The flexibility, rigidity, density, and thermal conductivity of PU foam are determined by the type and amount of chemicals used during its manufacture and the process methodology.¹⁴ Manufacturers typically control and regulate the process conditions and raw materials to obtain products that meet the required specifications. Low-molecular-weight polyols produce a more flexible foam that bends and compresses easily. In contrast, high-molecular-weight diisocyanates lead to greater crosslinking during the reaction, resulting in foams with higher rigidity. The mold temperature also influences the final properties of the PU foam, as an increase in the mold temperature correlates with a decrease in the average density, compressive modulus, and yield strength. Utilizing biosilica nanoparticles from rice husks in polyurethane foams may create a sustainable and high-performance composite material. Optimizing processing parameters is crucial for enhancing the mechanical, physical, and thermal properties of materials and broadening their application scope. Various fillers have been used to reinforce polyurethane foams. However, each of these fillers has significant limitations. Ground tire particles interfere with the polymerization reaction owing to competing hydroxyl groups,¹⁵ whereas coffee husks cause density fluctuations owing to poor filler integration. Oak sawdust contains macro-sized particles that lead to agglomeration, causing a decrease in the compressive strength of the foam.¹⁶ In contrast, banana and bergamot peels caused a small improvement in the foam compressive strength owing to weak filler-matrix bonding.⁴ Modified fillers, such as silica nanoparticles and aerogels, are effective in mitigating these limitations; however, they are costly and have environmental concerns due to the chemicals used in the modification. The use of hybrid fillers still falls short of overcoming the issue of matrix incompatibility. This study therefore aimed to optimize the process parameters for manufacturing polyurethane nanocomposite foams using biosilica nanoparticles from locally sourced rice husks as fillers. The effects of process parameters, namely mold temperature, nanoparticle concentration, and curing time, on the density, compressive strength, and thermal conductivity of the developed polyurethane foam nanocomposites were evaluated.

Materials and Methods

Materials

Rice husks were collected from Namulonge, National Crops Research Institute, located in Busukuma Sub-County, Wakiso District, Uganda. The polyol, toluene diisocyanate (TDI), silicone oil, amine, stannous octoate, and methylene chloride were sourced from local firms and companies that manufacture foams. The polyol used for this PUF nanocomposite preparation was Wanol F3110P Viscosity (746 mPa.s at 25°C), OH Number 43 mg KOH/g) purchased from Rajchem Polymers Uganda Limited. Toluene Diisocyanate (TDI) was used as the isocyanate.
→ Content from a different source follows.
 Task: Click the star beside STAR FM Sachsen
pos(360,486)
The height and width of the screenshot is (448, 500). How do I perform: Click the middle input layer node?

Characterization of Rice Husks

Rice husks weighing 10 kg from the super variety were obtained from a local rice mill, sorted to remove large particles, and washed with clean water to remove dust. The moisture content of the rice husks was determined using the official methods of analysis.¹⁷ A 3-g sample of rice husk was placed in a pre-weighed crucible and spread using a spatula. The crucible was then placed in an oven at 110°C for 24 h. After this period, the sample was removed and transferred to a desiccator to cool before being weighed. The moisture content was calculated using equation (1).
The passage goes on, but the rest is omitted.